• Stated task:
Find every line in the entries below that contains the word "with", and copy each of those lines.

- - - - - - -

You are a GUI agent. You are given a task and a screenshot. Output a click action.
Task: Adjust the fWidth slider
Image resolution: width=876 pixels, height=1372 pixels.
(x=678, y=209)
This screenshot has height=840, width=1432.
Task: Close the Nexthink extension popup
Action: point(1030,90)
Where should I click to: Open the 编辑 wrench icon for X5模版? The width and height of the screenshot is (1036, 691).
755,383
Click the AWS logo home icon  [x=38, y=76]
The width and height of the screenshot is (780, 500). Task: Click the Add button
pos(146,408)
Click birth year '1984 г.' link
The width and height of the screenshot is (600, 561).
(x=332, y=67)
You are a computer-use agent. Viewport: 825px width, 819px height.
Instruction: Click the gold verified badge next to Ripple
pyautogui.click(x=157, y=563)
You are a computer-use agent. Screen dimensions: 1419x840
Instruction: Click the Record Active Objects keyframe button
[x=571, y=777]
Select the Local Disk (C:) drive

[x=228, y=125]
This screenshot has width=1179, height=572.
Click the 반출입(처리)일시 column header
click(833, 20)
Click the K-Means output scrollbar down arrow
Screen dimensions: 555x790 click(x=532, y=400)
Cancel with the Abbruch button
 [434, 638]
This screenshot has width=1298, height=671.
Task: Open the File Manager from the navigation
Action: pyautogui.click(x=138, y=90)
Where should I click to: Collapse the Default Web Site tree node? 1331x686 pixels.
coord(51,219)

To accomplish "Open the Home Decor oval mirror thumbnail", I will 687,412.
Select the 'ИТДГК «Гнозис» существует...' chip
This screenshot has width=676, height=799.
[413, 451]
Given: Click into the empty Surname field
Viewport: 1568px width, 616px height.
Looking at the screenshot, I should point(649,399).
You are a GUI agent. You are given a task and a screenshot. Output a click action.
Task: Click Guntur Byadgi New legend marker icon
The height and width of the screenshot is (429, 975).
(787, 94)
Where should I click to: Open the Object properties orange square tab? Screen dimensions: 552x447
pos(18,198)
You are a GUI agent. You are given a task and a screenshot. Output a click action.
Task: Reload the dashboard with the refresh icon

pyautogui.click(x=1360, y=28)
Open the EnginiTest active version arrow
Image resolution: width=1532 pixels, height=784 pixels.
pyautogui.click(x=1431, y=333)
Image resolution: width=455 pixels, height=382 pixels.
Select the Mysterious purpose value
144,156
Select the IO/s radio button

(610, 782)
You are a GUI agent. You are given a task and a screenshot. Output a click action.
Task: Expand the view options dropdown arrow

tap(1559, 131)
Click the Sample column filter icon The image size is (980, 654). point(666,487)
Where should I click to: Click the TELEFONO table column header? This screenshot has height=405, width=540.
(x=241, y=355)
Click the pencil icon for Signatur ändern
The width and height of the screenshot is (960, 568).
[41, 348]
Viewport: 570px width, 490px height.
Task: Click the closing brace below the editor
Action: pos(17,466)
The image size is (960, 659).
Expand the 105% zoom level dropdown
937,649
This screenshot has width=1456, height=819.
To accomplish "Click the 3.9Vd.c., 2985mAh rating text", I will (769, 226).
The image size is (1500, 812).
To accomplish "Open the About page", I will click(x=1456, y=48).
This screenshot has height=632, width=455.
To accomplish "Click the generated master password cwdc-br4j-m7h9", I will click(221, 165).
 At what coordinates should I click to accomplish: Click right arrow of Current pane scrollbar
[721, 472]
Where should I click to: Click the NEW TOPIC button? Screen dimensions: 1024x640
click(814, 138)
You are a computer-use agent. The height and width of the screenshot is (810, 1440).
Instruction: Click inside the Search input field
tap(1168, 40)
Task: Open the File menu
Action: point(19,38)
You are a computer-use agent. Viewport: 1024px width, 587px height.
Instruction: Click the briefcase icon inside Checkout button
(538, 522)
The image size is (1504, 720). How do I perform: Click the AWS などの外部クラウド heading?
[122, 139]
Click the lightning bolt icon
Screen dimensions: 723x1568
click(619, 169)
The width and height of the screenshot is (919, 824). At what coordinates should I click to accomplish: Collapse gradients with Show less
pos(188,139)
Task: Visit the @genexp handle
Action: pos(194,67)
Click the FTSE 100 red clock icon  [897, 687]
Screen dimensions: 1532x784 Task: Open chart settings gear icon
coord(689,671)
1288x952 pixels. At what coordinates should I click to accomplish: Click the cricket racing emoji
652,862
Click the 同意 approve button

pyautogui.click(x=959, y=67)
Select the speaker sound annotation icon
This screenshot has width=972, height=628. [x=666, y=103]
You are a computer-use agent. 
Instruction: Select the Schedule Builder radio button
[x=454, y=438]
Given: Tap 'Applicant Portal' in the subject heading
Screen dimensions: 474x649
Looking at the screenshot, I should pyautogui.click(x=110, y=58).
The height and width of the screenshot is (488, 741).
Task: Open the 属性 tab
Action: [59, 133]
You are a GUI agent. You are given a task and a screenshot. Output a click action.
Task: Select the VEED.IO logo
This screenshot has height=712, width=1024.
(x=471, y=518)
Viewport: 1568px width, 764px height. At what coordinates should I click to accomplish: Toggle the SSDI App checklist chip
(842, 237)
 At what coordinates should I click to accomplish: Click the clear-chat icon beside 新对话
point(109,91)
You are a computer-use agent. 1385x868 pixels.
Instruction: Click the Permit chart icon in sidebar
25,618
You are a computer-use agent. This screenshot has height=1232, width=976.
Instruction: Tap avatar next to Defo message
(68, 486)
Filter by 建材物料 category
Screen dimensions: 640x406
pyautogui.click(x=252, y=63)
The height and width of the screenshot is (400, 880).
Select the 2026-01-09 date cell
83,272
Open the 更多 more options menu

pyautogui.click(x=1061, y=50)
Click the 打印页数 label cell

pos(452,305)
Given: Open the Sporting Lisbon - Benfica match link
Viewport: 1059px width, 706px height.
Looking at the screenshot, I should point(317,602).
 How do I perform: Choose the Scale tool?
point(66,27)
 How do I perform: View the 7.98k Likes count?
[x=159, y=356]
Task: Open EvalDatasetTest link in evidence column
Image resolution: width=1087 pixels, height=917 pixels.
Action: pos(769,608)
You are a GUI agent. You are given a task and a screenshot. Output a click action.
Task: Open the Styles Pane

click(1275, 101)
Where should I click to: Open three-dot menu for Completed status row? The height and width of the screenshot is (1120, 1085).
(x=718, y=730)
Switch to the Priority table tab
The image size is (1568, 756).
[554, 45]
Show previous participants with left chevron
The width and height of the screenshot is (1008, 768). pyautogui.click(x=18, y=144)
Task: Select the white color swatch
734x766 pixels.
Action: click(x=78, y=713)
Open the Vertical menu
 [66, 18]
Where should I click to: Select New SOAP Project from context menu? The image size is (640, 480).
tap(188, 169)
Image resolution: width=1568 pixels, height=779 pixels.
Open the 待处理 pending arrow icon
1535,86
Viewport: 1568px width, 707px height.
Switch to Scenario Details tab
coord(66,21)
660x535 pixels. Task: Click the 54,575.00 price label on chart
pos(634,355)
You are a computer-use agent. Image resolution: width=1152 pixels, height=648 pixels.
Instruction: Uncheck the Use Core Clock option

- - - - - - -

• Complete answer:
Cancel with the Abbruch button
Task: Reload the dashboard with the refresh icon
The width and height of the screenshot is (919, 824). At what coordinates should I click to accomplish: Collapse gradients with Show less
Show previous participants with left chevron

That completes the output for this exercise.